= Beginning of Section =

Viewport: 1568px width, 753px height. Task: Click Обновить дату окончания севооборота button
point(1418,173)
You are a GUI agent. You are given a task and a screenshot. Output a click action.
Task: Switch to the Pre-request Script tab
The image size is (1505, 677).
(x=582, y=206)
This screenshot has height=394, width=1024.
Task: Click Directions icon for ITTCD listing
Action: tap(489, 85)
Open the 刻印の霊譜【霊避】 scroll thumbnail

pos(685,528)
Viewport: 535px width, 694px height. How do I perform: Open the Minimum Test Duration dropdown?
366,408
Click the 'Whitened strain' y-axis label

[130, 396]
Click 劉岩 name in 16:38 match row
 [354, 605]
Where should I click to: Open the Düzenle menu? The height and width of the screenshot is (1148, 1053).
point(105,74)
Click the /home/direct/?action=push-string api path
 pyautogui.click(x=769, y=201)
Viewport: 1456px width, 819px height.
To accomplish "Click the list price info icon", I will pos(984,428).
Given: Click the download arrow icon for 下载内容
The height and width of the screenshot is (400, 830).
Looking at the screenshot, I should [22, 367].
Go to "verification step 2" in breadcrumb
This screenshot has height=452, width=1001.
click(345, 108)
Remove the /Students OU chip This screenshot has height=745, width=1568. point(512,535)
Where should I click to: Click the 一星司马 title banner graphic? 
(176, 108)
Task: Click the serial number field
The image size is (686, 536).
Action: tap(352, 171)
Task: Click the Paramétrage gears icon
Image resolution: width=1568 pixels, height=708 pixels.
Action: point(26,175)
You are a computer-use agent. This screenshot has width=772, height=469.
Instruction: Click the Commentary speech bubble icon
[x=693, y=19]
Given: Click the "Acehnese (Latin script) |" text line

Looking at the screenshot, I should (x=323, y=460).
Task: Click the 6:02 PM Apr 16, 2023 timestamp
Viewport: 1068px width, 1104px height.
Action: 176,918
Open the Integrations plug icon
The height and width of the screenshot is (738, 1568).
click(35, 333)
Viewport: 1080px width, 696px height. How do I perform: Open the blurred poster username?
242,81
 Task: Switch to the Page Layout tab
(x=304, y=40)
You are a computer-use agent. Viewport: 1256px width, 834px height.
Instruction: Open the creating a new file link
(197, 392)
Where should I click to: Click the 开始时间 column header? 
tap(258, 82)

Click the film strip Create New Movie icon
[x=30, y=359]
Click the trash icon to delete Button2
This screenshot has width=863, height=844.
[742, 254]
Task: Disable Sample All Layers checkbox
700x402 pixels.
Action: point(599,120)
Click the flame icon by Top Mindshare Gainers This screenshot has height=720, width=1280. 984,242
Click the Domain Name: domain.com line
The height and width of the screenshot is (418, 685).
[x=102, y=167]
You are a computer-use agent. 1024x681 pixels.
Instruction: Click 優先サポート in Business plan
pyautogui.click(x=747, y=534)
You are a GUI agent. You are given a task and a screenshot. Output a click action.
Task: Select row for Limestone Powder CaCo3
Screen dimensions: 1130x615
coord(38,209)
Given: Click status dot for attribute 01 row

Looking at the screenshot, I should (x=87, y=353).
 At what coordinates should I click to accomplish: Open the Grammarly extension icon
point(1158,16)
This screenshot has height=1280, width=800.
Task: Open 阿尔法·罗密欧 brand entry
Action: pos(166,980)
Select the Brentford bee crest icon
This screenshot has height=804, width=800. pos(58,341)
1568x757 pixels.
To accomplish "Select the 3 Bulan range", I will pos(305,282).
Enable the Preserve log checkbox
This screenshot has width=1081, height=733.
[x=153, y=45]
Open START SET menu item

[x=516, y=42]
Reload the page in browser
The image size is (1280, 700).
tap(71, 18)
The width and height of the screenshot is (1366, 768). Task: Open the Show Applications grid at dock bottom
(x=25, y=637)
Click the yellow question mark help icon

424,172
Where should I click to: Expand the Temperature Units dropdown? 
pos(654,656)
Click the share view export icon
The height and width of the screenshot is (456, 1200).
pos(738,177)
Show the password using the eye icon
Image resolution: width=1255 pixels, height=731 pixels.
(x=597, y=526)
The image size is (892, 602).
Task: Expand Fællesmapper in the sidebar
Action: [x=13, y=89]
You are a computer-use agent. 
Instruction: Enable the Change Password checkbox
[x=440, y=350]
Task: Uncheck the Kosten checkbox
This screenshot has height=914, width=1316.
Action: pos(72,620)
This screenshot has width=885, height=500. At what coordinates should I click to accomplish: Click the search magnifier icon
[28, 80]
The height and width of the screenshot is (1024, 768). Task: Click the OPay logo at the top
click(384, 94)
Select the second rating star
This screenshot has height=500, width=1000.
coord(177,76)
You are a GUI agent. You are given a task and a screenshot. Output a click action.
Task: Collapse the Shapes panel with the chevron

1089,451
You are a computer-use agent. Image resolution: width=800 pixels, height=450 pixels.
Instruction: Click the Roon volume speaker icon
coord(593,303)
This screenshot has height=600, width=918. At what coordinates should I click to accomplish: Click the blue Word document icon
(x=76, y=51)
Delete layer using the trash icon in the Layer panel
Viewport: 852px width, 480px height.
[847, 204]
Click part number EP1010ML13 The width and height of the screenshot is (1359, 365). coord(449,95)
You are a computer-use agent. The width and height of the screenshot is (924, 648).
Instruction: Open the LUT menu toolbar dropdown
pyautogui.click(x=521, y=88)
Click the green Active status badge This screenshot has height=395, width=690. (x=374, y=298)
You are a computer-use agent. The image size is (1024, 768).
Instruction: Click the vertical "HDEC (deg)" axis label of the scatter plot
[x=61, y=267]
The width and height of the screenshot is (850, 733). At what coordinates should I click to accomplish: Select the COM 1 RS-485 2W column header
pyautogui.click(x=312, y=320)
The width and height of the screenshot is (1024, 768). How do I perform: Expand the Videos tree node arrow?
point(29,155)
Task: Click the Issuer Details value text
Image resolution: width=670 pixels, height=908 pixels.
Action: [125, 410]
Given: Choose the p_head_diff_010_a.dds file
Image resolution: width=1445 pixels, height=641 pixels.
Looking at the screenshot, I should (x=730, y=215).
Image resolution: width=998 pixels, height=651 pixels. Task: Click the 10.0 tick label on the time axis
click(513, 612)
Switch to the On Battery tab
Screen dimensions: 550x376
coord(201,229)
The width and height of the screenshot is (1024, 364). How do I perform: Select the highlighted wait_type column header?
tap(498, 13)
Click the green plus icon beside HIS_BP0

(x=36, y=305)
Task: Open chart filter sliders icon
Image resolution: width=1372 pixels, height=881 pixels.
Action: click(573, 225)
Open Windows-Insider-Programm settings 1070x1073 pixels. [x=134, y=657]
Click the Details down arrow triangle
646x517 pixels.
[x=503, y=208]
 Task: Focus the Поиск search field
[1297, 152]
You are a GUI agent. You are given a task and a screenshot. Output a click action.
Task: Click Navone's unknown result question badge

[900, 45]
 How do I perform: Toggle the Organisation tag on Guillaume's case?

= End of Section =

Nothing may be left out: return each entry exactly as it reads.

Reply to the exercise:
Viewport: 1568px width, 753px height. Task: Click Обновить дату окончания севооборота button
point(1418,173)
You are a GUI agent. You are given a task and a screenshot. Output a click action.
Task: Switch to the Pre-request Script tab
The image size is (1505, 677).
(x=582, y=206)
This screenshot has height=394, width=1024.
Task: Click Directions icon for ITTCD listing
Action: tap(489, 85)
Open the 刻印の霊譜【霊避】 scroll thumbnail

pos(685,528)
Viewport: 535px width, 694px height. How do I perform: Open the Minimum Test Duration dropdown?
366,408
Click the 'Whitened strain' y-axis label

[130, 396]
Click 劉岩 name in 16:38 match row
 [354, 605]
Where should I click to: Open the Düzenle menu? The height and width of the screenshot is (1148, 1053).
point(105,74)
Click the /home/direct/?action=push-string api path
 pyautogui.click(x=769, y=201)
Viewport: 1456px width, 819px height.
To accomplish "Click the list price info icon", I will pos(984,428).
Given: Click the download arrow icon for 下载内容
The height and width of the screenshot is (400, 830).
Looking at the screenshot, I should [22, 367].
Go to "verification step 2" in breadcrumb
This screenshot has height=452, width=1001.
click(345, 108)
Remove the /Students OU chip This screenshot has height=745, width=1568. point(512,535)
Where should I click to: Click the 一星司马 title banner graphic? 
(176, 108)
Task: Click the serial number field
The image size is (686, 536).
Action: tap(352, 171)
Task: Click the Paramétrage gears icon
Image resolution: width=1568 pixels, height=708 pixels.
Action: point(26,175)
You are a computer-use agent. This screenshot has width=772, height=469.
Instruction: Click the Commentary speech bubble icon
[x=693, y=19]
Given: Click the "Acehnese (Latin script) |" text line

Looking at the screenshot, I should (x=323, y=460).
Task: Click the 6:02 PM Apr 16, 2023 timestamp
Viewport: 1068px width, 1104px height.
Action: 176,918
Open the Integrations plug icon
The height and width of the screenshot is (738, 1568).
click(35, 333)
Viewport: 1080px width, 696px height. How do I perform: Open the blurred poster username?
242,81
 Task: Switch to the Page Layout tab
(x=304, y=40)
You are a computer-use agent. Viewport: 1256px width, 834px height.
Instruction: Open the creating a new file link
(197, 392)
Where should I click to: Click the 开始时间 column header? 
tap(258, 82)

Click the film strip Create New Movie icon
[x=30, y=359]
Click the trash icon to delete Button2
This screenshot has width=863, height=844.
[742, 254]
Task: Disable Sample All Layers checkbox
700x402 pixels.
Action: point(599,120)
Click the flame icon by Top Mindshare Gainers This screenshot has height=720, width=1280. 984,242
Click the Domain Name: domain.com line
The height and width of the screenshot is (418, 685).
[x=102, y=167]
You are a computer-use agent. 1024x681 pixels.
Instruction: Click 優先サポート in Business plan
pyautogui.click(x=747, y=534)
You are a GUI agent. You are given a task and a screenshot. Output a click action.
Task: Select row for Limestone Powder CaCo3
Screen dimensions: 1130x615
coord(38,209)
Given: Click status dot for attribute 01 row

Looking at the screenshot, I should (x=87, y=353).
 At what coordinates should I click to accomplish: Open the Grammarly extension icon
point(1158,16)
This screenshot has height=1280, width=800.
Task: Open 阿尔法·罗密欧 brand entry
Action: pos(166,980)
Select the Brentford bee crest icon
This screenshot has height=804, width=800. pos(58,341)
1568x757 pixels.
To accomplish "Select the 3 Bulan range", I will pos(305,282).
Enable the Preserve log checkbox
This screenshot has width=1081, height=733.
[x=153, y=45]
Open START SET menu item

[x=516, y=42]
Reload the page in browser
The image size is (1280, 700).
tap(71, 18)
The width and height of the screenshot is (1366, 768). Task: Open the Show Applications grid at dock bottom
(x=25, y=637)
Click the yellow question mark help icon

424,172
Where should I click to: Expand the Temperature Units dropdown? 
pos(654,656)
Click the share view export icon
The height and width of the screenshot is (456, 1200).
pos(738,177)
Show the password using the eye icon
Image resolution: width=1255 pixels, height=731 pixels.
(x=597, y=526)
The image size is (892, 602).
Task: Expand Fællesmapper in the sidebar
Action: [x=13, y=89]
You are a computer-use agent. 
Instruction: Enable the Change Password checkbox
[x=440, y=350]
Task: Uncheck the Kosten checkbox
This screenshot has height=914, width=1316.
Action: pos(72,620)
This screenshot has width=885, height=500. At what coordinates should I click to accomplish: Click the search magnifier icon
[28, 80]
The height and width of the screenshot is (1024, 768). Task: Click the OPay logo at the top
click(384, 94)
Select the second rating star
This screenshot has height=500, width=1000.
coord(177,76)
You are a GUI agent. You are given a task and a screenshot. Output a click action.
Task: Collapse the Shapes panel with the chevron

1089,451
You are a computer-use agent. Image resolution: width=800 pixels, height=450 pixels.
Instruction: Click the Roon volume speaker icon
coord(593,303)
This screenshot has height=600, width=918. At what coordinates should I click to accomplish: Click the blue Word document icon
(x=76, y=51)
Delete layer using the trash icon in the Layer panel
Viewport: 852px width, 480px height.
[847, 204]
Click part number EP1010ML13 The width and height of the screenshot is (1359, 365). coord(449,95)
You are a computer-use agent. The width and height of the screenshot is (924, 648).
Instruction: Open the LUT menu toolbar dropdown
pyautogui.click(x=521, y=88)
Click the green Active status badge This screenshot has height=395, width=690. (x=374, y=298)
You are a computer-use agent. The image size is (1024, 768).
Instruction: Click the vertical "HDEC (deg)" axis label of the scatter plot
[x=61, y=267]
The width and height of the screenshot is (850, 733). At what coordinates should I click to accomplish: Select the COM 1 RS-485 2W column header
pyautogui.click(x=312, y=320)
The width and height of the screenshot is (1024, 768). How do I perform: Expand the Videos tree node arrow?
point(29,155)
Task: Click the Issuer Details value text
Image resolution: width=670 pixels, height=908 pixels.
Action: [125, 410]
Given: Choose the p_head_diff_010_a.dds file
Image resolution: width=1445 pixels, height=641 pixels.
Looking at the screenshot, I should (x=730, y=215).
Image resolution: width=998 pixels, height=651 pixels. Task: Click the 10.0 tick label on the time axis
click(513, 612)
Switch to the On Battery tab
Screen dimensions: 550x376
coord(201,229)
The width and height of the screenshot is (1024, 364). How do I perform: Select the highlighted wait_type column header?
tap(498, 13)
Click the green plus icon beside HIS_BP0

(x=36, y=305)
Task: Open chart filter sliders icon
Image resolution: width=1372 pixels, height=881 pixels.
Action: click(573, 225)
Open Windows-Insider-Programm settings 1070x1073 pixels. [x=134, y=657]
Click the Details down arrow triangle
646x517 pixels.
[x=503, y=208]
 Task: Focus the Поиск search field
[1297, 152]
You are a GUI agent. You are given a task and a screenshot. Output a click action.
Task: Click Navone's unknown result question badge

[900, 45]
 How do I perform: Toggle the Organisation tag on Guillaume's case?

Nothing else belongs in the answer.